Retype the data word for word, from the line containing "Where should I" through the end of the data, with both ends included. Leave the pictures out.

begin

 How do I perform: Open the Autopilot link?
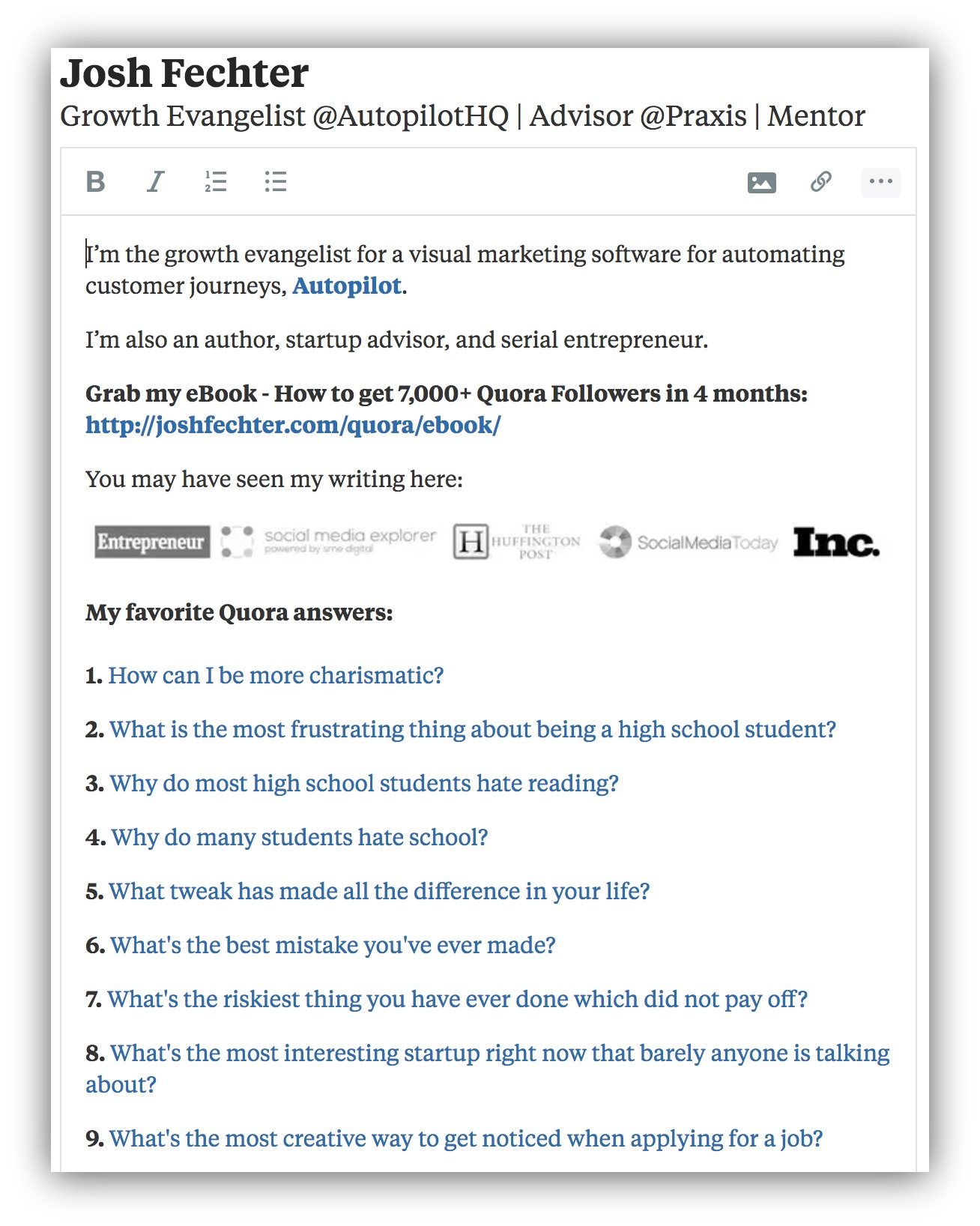347,286
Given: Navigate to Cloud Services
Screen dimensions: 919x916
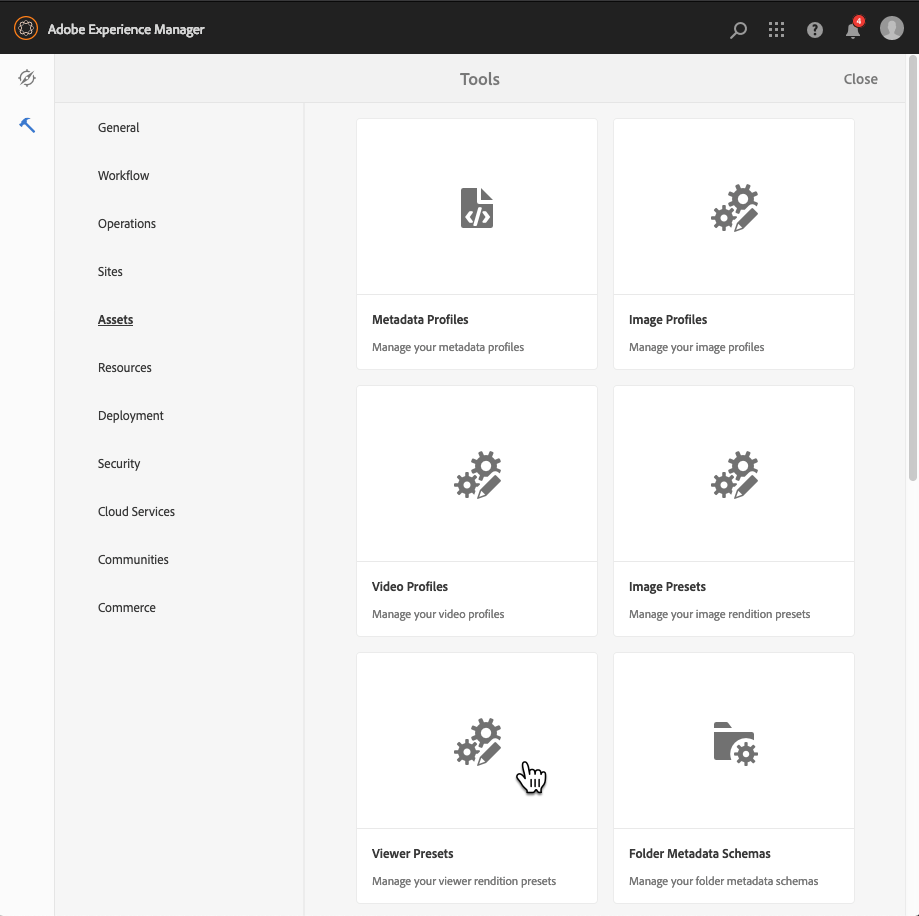Looking at the screenshot, I should click(x=136, y=511).
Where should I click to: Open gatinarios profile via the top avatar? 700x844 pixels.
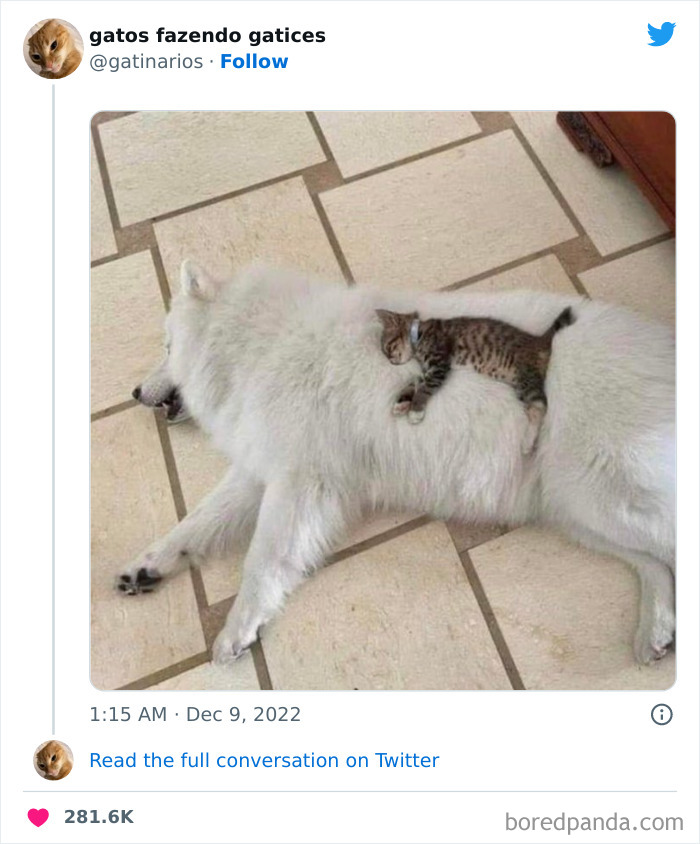(52, 49)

end

== Exercise response ==
Where should I click to: Open gatinarios profile via the top avatar? 700x844 pixels.
(52, 49)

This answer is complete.